Huge numbers of the hatchlings are immediately eaten by the fish that swim in shoals around the reefs. Moray eels squirm right to the water’s edge and greedily gulp down the feast. As the survivors are swept out to sea, so the larger fish, trawling with open jaws, sieve them from the water. They are helpless, drifting wherever the currents and tides take them. They feed by collecting tiny particles from the water. Periodically, they moult their thin transparent skins, changing shape as they do so. But they cannot assume their final adult form and breed unless they reach land. The vast majority of them never do so. They die unmated and without progeny. Most years the entire spawning is lost. But then, about one year in six, some fortunate swirl in the currents brings them back to the island where they first fell into the water a month earlier and at a high tide in December, a horde of tiny crablets no bigger than ants suddenly emerges from the waves and marches valiantly up the beach and on inland to restock the forest. Even then, their ordeal is not over – invasive ants, inadvertently introduced to the island in the 1930s, have eaten tens of millions of crabs in the intervening years.

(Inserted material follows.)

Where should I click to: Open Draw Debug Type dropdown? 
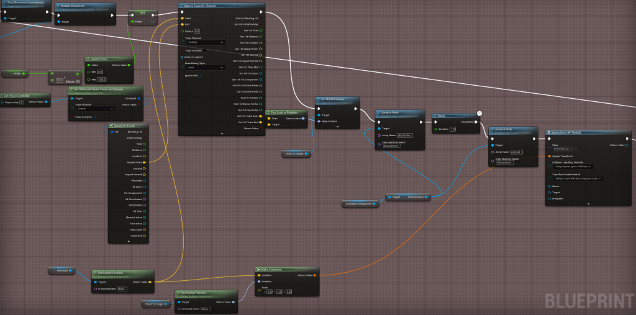(205, 67)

The land-crabs’ breeding strategy is extravagant and wasteful but successful. The multitudinous hazards that face their young – the predatory fish, the vagaries of the currents, the absence of islands over vast areas of the surrounding ocean – are met and ultimately defeated by sheer numbers. But the cost is stupendous. The average female lives for about ten years and produces in all about a million eggs. Almost all the hatchlings will die within a few weeks. But if only two of this million reach adulthood, one for each parent, then the land-crab population of Christmas Island will be maintained.
This profligate recipe for survival is used by many animals of many kinds. A single female cod can produce six million eggs in one spawning. On land, insects use the same strategy. A female fruit fly, simply because of her tiny size, can hardly be expected to produce eggs in numbers to rival a cod, but even so, she can lay two thousand in a season in batches of a hundred at a time. The really big egg-producers, however, are some of the simpler animals that live in the sea, such as corals, jellyfish, sea-urchins and molluscs. And champion of them all, whether on land or in the sea, is almost certainly the giant clam. That can produce five hundred million eggs in one gargantuan splurge. And it may perform this stupendous reproductive feat annually for up to a century.

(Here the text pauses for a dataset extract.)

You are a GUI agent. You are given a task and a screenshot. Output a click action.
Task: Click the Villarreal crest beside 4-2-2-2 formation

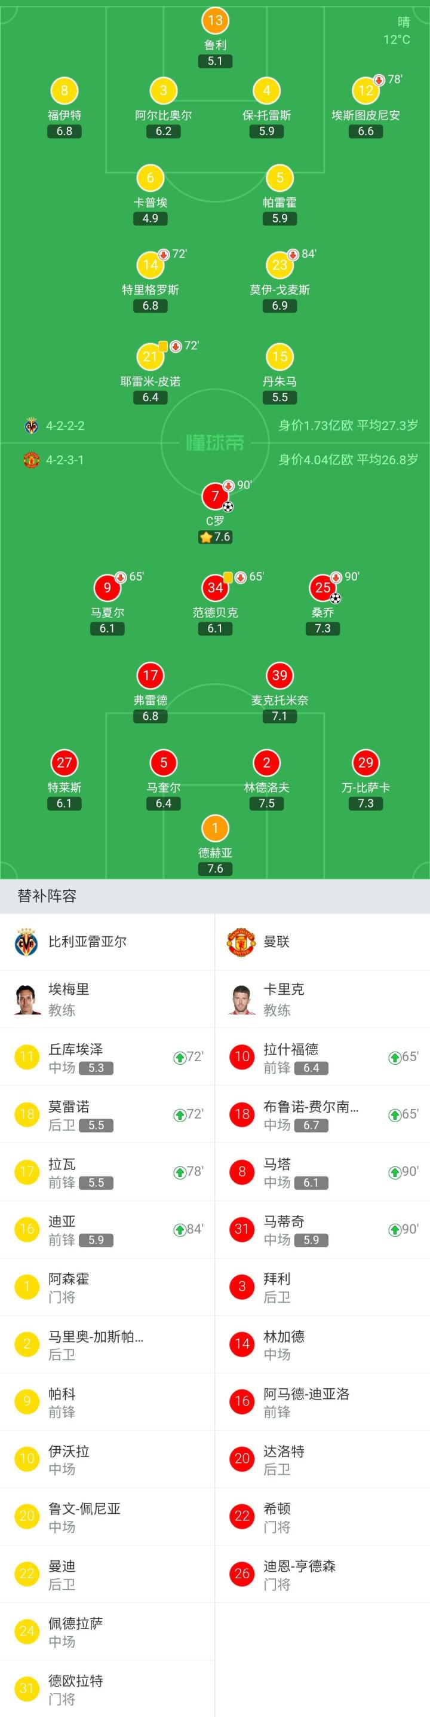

There is, however, an alternative to this extravagance. A female, instead of manufacturing the maximum number of eggs that can be created from her bodily reserves, may produce rather fewer but give each one a better chance of survival by supplying it with food in some way, so that it is sustained during its first difficult days. Some animals place this food within the egg as yolk. In simpler creatures, granules of it are distributed evenly throughout the egg – in a frog’s egg, it is concentrated at one end – and in a bird’s egg it initially fills the greater part of the shell. So generous is this bequest by birds to their young that a chick needs no additional food from which to build the flesh and bones and feathers of its infant body, and it still has enough energy left over to break its way out of the shell.
Insect eggs, however, contain very little yolk. Instead, the females may help their young by placing their eggs where the minute hatchlings will find food just as soon as their heads emerge from the egg capsule. A butterfly sticks them on the leaves of the particular plant that her caterpillars eat; a blowfly on the dead flesh that her maggots will relish; and some wasps, for the sake of their young, become body-snatchers.